MARCH 27, 1573. — Faithful to his word, Lanoüe yesterday left La Rochelle and returned to the camp of Charles IX where he surrendered himself a prisoner. From the moment that he took command, our sallies caused great damage to the enemy, but also cost us dearly. We were not able to repair our losses, seeing that our communications by land are cut off, while the enemy is constantly receiving strong reinforcements. We now number only 4,500 men able to carry arms. The enemy, on the other hand, has to-day 28,000 men in line, and sixty cannon. The siege is conducted with consummate skill by Scipio Vergano, the identical engineer who fortified La Rochelle. The traitor knows the strong and the weak points of the place. Accordingly he has concentrated all the attacking forces of the Catholics upon the Bastion of the Evangelium. Their batteries keep up an incessant fire upon that side of our city. Finally we begin to lack for munitions of war. The works raised by the enemy at the mouth of the bay render difficult the entrance of the ships upon which we depend for provisions. Both powder and grain are running low. Captain Mirant’s flotilla sailed to England for munitions of war, and to Brittany for food. The vessels are daily expected. If unfavorable winds should delay their return, or if they fail to run the gauntlet of the enemy’s outer harbor fortifications, a fearful dirth will soon set in. Having considered the grave difficulties of our situation, Lanoüe was of the opinion that we could not long resist the pressure of forces five or six times stronger than our own. He endeavored to induce the City Council to parliamentarize with the Duke of Anjou, with the end in view of obtaining an honorable capitulation and favorable terms of peace, adding that he, Lanoüe had pledged his word as a man to encourage and aid the Rochelois to resistance so long as he believed
resistance to be effective; but that, so soon as he considered resistance futile, he would urge the besieged to capitulate, promising, should his advice not be accepted, to surrender himself a prisoner to the King. After a solemn session, under the presidency of Mayor James Henry, who, worn out and almost dying with fatigue and in consequence of his wounds, but steeled by his republican energy, administered his office, the City Council declared by a large majority that the Rochelois would resist the Catholics to the death. Lanoüe thereupon left the city.

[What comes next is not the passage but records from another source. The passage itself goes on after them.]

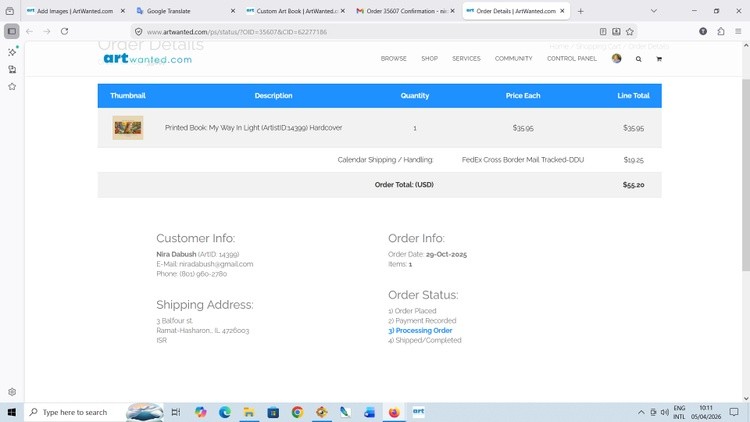Open Firefox sidebar settings gear icon

point(12,392)
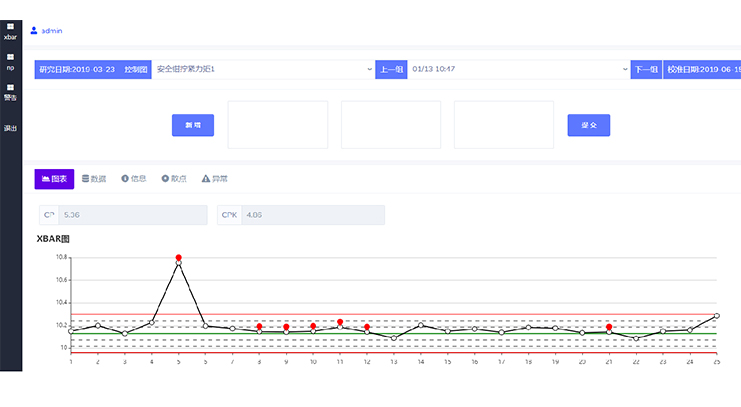Open the xbar chart page in sidebar

click(10, 31)
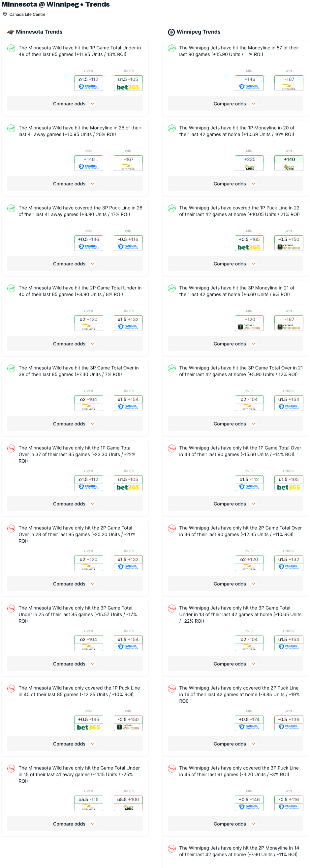Image resolution: width=310 pixels, height=868 pixels.
Task: Select the o1.5 -112 over odds in Wild 1P Under trend
Action: point(88,80)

Oh, sons of Joel! Fail not to admire the resolute posture of the Mayor, aldermen and heads of the civic military forces of La Rochelle! Those generous citizens did not take up arms out of ambition, or cupidity, as was the case with the majority of the captains in the army of Charles IX — faithless mercenaries; swordsmen, who sell their skins and kill as a trade by which to live; fighters by profession; men to whom war, for whatever cause, whether just or otherwise, holy or unhallowed, is a lucrative pursuit. No; the Rochelois fought in defense of their freedom, their rights, their hearths. Only the consciousness that the struggle is in behalf of the most sacred of causes can beget prodigies of heroism. All honor to those brave men! Shame and execration upon professional men of war.